Text shown

Because Canadian developers are very conservative when it comes to where and when to build new retail, supply remains somewhat constrained. As a result, retail vacancy remains contained within the two- to three-per-cent range.
Multifamily: This sector experienced the most dramatic shifts, with 2025 marking the first year in which purpose-built rental construction exceeded both condominiums and single-family homes.
CMHC data shows 114,456 newly completed rental units – more than double the previous decade's average. This supply surge pushed national apartment vacancy from 1.5 per cent in 2023 to 3.1 per cent in 2025, giving renters more options and negotiating power.
Multifamily investment sales were up 2.2 per cent versus 2024, fuelled by a surge in multifamily investment transactions in Alberta, Southwestern Ontario and Montréal.
Capital markets signal growing confidence
Investment volumes totaled $46.2 billion in 2025, representing a five per cent decline from 2024 but showing clear momentum in the final quarters.

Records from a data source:
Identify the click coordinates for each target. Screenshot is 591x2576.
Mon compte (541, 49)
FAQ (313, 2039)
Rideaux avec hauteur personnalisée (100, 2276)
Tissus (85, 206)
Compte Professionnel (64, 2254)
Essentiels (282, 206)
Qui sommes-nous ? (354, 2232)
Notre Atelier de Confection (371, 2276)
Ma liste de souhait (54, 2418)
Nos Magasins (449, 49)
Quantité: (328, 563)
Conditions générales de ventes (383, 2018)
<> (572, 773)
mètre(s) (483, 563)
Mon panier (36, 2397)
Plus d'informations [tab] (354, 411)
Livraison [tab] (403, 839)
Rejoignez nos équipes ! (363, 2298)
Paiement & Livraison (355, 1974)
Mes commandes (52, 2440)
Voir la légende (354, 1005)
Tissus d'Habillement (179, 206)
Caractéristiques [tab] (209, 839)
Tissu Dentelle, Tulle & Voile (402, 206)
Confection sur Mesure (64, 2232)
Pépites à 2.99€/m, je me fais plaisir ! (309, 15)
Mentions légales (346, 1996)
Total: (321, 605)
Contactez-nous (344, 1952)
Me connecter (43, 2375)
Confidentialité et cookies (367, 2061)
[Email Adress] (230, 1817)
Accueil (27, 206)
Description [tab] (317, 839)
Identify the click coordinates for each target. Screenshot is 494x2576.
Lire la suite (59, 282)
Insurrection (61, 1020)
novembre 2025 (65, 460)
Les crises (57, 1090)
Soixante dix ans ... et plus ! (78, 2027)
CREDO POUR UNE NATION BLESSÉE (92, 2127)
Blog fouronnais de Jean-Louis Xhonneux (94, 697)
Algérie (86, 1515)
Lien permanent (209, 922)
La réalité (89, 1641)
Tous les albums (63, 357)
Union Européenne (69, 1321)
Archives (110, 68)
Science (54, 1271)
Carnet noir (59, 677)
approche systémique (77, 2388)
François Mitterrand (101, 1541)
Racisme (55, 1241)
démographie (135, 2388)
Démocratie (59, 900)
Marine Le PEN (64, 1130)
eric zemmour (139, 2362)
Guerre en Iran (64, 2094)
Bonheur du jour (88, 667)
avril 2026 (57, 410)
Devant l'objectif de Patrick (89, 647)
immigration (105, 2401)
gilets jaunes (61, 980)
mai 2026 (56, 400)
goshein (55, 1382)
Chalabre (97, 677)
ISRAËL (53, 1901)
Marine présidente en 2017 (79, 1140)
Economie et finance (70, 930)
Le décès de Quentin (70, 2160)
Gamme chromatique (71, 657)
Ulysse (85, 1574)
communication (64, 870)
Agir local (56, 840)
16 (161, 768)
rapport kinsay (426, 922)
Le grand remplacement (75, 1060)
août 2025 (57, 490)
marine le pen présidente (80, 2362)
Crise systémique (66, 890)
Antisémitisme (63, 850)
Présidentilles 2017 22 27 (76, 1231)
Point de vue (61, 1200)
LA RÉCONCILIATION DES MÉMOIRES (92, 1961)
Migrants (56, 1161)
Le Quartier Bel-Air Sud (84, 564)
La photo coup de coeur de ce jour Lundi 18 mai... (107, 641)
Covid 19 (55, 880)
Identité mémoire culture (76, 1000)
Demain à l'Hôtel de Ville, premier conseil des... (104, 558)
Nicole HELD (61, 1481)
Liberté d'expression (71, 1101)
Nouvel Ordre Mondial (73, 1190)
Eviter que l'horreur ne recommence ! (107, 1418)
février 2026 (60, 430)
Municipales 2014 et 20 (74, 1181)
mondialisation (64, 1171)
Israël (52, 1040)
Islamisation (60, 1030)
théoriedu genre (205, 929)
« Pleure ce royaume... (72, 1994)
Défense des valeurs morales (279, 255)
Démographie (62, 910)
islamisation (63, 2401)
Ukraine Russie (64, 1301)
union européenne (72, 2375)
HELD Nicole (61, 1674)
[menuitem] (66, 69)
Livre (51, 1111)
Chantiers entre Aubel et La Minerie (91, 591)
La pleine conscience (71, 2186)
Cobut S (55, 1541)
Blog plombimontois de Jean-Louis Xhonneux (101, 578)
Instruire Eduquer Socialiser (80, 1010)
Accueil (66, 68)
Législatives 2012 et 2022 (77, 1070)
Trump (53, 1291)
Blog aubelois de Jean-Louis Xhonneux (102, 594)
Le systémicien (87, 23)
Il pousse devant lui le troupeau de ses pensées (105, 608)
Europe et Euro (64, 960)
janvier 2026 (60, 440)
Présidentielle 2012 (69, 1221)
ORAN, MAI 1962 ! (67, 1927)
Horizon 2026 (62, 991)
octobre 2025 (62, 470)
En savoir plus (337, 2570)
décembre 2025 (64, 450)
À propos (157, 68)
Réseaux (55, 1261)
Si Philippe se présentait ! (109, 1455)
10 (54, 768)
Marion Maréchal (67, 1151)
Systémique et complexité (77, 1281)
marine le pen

Work instruction 1
List every region or city named in the text on Canadian real estate.
Work instruction 2
Rewrite the paragraph of the text on Canadian real estate that begins "CMHC data shows" as a short bulleted list that keeps its main facts.
These records were drawn from a separate source.

Answer 1
Alberta, Southwestern Ontario, Montréal

Answer 2
- CMHC data shows 114,456 newly completed rental units, more than double the previous decade's average.
- National apartment vacancy rose from 1.5 per cent in 2023 to 3.1 per cent in 2025.
- Renters gained more options and negotiating power.